According to the Multi-National Security Transition Command –Iraq, which trains and equips Iraqi security forces, barriers at six of the 12 sites have already been completed.

Long lines of young men waiting to join the Iraqi security forces have always been an attractive target for insurgent suicide bombers. The large gatherings were relatively unprotected, and the attacks caused many potential recruits to think twice.

Among the worst such incidents were bombings in Basra and Muthanna last year, and a 2006 bombing in Ramadi that killed 27 Iraqi police recruits, two Iraqi soldiers and two U.S. soldiers who were running the recruiting drive.

"The attacks [against] recruiting centers [by] insurgent groups made potential recruits shy away from serving their country to help build peace and stability," El Salvadoran Army Lt. Col. Samuel Ruiz, of the security transition command, said in a statement issued by the U.S. military. "Once a safe environment is established, it will bring back attention from those who are enthusiastic to be enrolled."

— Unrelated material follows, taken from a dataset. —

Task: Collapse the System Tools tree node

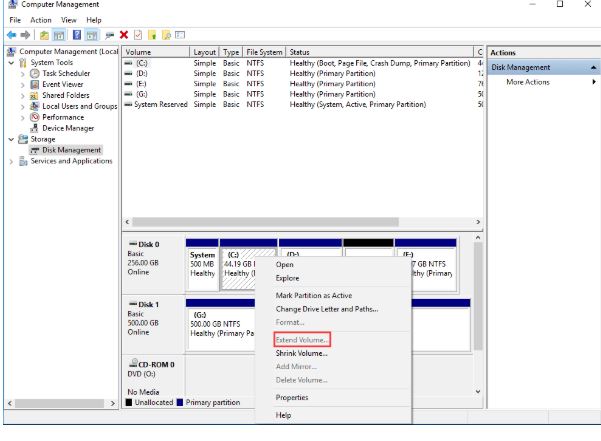Action: (x=11, y=62)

The vehicle barriers and traffic weavers, or "chicanes" as the military referred to them, are made from Hesco barriers — stackable wire baskets filled with dirt or sand.

The barriers are "set up in a zig-zag pattern, designed to contain the explosive force of potential suicide bombers and prevent [car bomb] attacks against the new recruits," the news release read. "The chicanes are being installed at the locations where the new recruits gather to be searched before entry into the secure area."

Most of the attacks have been carried out by suicide bombers who stand in the line of recruits; in those cases, the barriers could lessen the impact of a bomb, but not entirely.

The new barriers make the recruiting centers "hard targets, thus lowering their odds of being attacked, since the enemy prefers to attack soft targets," a U.S. official was quoted as saying.

The new barriers are being put in place at "critical" recruiting centers in the north, central and south regions of Iraq. The sites are in Mosul, Kirkuk, Tikrit, Baqouba, Muthanna, Kirkush, Habbaniyah, Hillah, Diwaniyah, Amara, Basra and Tallil, officials said.

Iraqi contractors have been hired to do the work.